Biceps don't grow on treesAspired by many but built by few, the biceps are the quintessential show-off muscle. Interestingly enough they are often focused on more than triceps and over trained in the process.  You can easily find yourself adding sets, including too many volume techniques and over doing it on your relentless quest for bigger guns.
Normally barbell curls, dumbbell curls and some sort of one-arm concentration curl make up a typical routine. Too often we kill our arms with countless sets and too many intensity techniques, driving our sought-after gains into the ground. How do you improve on that? What can be changed to help you reach your goals?

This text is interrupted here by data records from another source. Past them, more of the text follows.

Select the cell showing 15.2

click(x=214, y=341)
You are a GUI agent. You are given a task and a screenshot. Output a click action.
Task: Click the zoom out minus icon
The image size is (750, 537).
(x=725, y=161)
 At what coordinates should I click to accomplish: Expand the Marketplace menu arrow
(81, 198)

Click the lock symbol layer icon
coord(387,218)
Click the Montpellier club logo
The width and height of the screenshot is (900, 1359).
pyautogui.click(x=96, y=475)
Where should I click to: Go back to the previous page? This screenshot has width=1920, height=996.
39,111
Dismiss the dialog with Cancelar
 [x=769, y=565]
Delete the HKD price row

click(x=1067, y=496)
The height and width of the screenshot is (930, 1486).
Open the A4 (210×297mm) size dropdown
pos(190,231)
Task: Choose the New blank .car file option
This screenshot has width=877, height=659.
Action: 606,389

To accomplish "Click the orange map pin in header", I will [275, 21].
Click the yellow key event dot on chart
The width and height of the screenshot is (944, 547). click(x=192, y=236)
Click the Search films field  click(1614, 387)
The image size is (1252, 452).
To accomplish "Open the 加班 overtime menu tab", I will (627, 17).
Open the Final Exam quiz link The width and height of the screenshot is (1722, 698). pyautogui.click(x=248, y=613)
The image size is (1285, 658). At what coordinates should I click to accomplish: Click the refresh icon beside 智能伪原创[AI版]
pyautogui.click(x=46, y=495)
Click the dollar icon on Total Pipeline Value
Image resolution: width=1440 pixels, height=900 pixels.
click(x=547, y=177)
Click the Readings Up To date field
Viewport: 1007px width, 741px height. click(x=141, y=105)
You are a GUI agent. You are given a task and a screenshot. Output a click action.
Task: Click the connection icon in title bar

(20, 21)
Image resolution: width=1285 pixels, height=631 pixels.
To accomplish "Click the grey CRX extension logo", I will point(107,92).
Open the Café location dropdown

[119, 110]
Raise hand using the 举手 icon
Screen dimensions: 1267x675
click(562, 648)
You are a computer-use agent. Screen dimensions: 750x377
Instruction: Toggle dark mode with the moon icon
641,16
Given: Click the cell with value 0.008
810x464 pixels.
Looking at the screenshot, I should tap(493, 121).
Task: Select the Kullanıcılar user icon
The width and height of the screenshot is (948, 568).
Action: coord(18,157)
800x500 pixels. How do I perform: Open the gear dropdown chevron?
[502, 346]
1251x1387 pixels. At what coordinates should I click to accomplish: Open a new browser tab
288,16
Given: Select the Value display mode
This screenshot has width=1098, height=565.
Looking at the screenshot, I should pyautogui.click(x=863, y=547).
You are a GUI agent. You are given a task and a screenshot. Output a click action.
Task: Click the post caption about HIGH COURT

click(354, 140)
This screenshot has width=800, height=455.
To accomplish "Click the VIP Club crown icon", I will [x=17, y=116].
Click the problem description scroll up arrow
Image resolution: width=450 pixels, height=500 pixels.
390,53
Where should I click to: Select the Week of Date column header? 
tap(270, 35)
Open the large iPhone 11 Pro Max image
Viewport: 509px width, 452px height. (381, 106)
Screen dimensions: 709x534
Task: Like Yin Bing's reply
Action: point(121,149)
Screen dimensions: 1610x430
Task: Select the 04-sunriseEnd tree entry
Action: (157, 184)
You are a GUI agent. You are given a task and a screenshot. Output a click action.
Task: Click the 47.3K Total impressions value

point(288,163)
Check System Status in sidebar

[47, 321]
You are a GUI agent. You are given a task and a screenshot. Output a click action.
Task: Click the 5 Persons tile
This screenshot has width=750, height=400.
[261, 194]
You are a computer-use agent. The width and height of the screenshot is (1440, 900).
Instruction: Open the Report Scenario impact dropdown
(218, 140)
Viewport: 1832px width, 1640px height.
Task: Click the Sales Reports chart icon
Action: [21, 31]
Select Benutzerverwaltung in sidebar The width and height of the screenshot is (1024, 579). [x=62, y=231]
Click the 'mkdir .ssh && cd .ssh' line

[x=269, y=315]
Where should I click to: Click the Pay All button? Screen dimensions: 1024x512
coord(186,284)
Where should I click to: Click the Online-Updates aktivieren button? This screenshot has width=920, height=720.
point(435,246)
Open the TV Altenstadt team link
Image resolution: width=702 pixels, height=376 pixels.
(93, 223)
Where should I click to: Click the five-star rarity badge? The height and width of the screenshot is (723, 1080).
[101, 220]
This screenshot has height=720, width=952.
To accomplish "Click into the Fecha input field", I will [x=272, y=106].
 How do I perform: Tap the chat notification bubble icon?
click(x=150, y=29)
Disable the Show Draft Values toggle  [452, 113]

Try a few alternatives to shake up the routine to illicit development and growth:

1.)  Go 30% to 40% lighter in weight than you normally do (you know what I’m talking about, your bicep lifting weight typically increases with your ego- ha). Take real focus to the isolation of each repetition movement- no momentum, no swinging your arms, voluntarily contract each rep to feel the proverbial “burn”. You’ll be surprised that you may only be able to complete the same rep range as you do with your normal weight, but your muscle tissue will be feeling much differently.
2.)  Apply a Time Density strategy. Pick any bicep exercise and a specific amount of time. Start with a low number like five minutes if you are new to this type of training. You can slowly increase your time by one minute as you get more conditioned over time.
You can vary your amount of weight from one workout to the other. One day may be heavier reps and another lighter weight is used. Perform as many reps as possible in the designated amount of time resting as necessary. The goal is, over time, to reduce the rest periods, increase the amount of weight used and/or increase the total time.
3.)  One of my favorite sneaky attacks to the biceps is to simply increase the efforts on all back movements. Most of us focus so much on pushing big weights on the bench press and other chest exercises (with well-developed triceps to show for it) that we fail to put an equal amount of attention on pulling. Pull-ups, heavy barbell and T-bar rows and other pulls put an enormous amount of stress on your biceps overloading them in such a way that is extremely difficult to achieve with more isolated movements like curls.

As you see these recommendations don’t add any additional time into your workout or your day. Rather it focuses on the quality of your lifting and maximizing the efforts of your Bicep training in a shorter, more reasonable amount of time. Enjoy your Summer- SUNS OUT, GUNS OUT!!!